REQUIRED ACTION = Exactly reproduce the lines beginning with the line that includes "Task: Click the Vehicle serviced heading" and ending with the last line of the data.

Records contained in a dataset
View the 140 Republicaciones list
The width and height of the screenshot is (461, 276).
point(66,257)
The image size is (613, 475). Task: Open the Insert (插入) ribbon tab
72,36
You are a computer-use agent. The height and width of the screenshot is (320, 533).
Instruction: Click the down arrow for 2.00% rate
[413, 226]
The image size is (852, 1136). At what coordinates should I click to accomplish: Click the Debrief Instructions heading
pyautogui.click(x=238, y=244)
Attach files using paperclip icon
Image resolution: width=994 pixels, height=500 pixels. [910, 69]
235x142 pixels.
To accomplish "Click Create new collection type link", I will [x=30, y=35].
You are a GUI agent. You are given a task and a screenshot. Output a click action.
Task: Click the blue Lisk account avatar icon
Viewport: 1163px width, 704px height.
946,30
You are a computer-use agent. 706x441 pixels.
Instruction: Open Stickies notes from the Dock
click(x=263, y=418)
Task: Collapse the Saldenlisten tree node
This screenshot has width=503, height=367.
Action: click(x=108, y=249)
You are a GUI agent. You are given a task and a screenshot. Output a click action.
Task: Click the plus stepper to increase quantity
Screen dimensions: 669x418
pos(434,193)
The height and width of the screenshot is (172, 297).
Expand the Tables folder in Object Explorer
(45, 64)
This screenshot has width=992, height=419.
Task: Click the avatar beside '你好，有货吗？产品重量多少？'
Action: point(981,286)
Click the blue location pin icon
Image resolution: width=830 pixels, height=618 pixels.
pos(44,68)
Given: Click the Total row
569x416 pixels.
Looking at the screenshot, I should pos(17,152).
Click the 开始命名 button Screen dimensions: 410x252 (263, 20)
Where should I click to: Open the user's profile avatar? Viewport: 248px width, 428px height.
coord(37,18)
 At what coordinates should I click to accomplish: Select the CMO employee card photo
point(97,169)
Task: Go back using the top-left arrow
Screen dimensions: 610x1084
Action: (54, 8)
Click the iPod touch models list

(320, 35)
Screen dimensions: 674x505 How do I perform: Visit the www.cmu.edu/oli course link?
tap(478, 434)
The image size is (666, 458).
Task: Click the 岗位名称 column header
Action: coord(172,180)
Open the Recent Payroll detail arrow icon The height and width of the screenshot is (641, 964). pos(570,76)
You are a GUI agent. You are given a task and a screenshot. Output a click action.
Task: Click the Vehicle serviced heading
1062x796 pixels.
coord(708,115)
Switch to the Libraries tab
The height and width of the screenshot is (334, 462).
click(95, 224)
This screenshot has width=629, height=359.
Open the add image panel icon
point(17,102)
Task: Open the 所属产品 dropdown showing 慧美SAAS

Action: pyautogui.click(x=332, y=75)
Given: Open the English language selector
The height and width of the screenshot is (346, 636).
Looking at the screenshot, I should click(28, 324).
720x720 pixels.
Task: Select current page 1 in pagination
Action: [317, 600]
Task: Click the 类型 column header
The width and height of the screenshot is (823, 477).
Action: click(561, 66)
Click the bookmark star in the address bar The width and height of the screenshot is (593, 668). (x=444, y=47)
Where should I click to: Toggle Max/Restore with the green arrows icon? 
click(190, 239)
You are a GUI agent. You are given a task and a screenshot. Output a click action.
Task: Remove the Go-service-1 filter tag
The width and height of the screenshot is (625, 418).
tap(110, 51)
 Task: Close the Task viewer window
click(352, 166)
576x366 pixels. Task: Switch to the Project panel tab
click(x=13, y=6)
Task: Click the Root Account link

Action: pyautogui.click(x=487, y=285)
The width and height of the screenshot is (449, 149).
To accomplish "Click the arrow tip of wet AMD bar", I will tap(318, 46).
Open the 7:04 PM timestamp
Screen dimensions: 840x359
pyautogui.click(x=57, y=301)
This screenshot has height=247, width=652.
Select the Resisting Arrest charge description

SOLUTION FOR THIS EXERCISE =
Task: Click the Vehicle serviced heading
1062x796 pixels.
coord(708,115)
Switch to the Libraries tab
The height and width of the screenshot is (334, 462).
click(95, 224)
This screenshot has width=629, height=359.
Open the add image panel icon
point(17,102)
Task: Open the 所属产品 dropdown showing 慧美SAAS

Action: pyautogui.click(x=332, y=75)
Given: Open the English language selector
The height and width of the screenshot is (346, 636).
Looking at the screenshot, I should click(28, 324).
720x720 pixels.
Task: Select current page 1 in pagination
Action: [317, 600]
Task: Click the 类型 column header
The width and height of the screenshot is (823, 477).
Action: click(561, 66)
Click the bookmark star in the address bar The width and height of the screenshot is (593, 668). (x=444, y=47)
Where should I click to: Toggle Max/Restore with the green arrows icon? 
click(190, 239)
You are a GUI agent. You are given a task and a screenshot. Output a click action.
Task: Remove the Go-service-1 filter tag
The width and height of the screenshot is (625, 418).
tap(110, 51)
 Task: Close the Task viewer window
click(352, 166)
576x366 pixels. Task: Switch to the Project panel tab
click(x=13, y=6)
Task: Click the Root Account link

Action: pyautogui.click(x=487, y=285)
The width and height of the screenshot is (449, 149).
To accomplish "Click the arrow tip of wet AMD bar", I will tap(318, 46).
Open the 7:04 PM timestamp
Screen dimensions: 840x359
pyautogui.click(x=57, y=301)
This screenshot has height=247, width=652.
Select the Resisting Arrest charge description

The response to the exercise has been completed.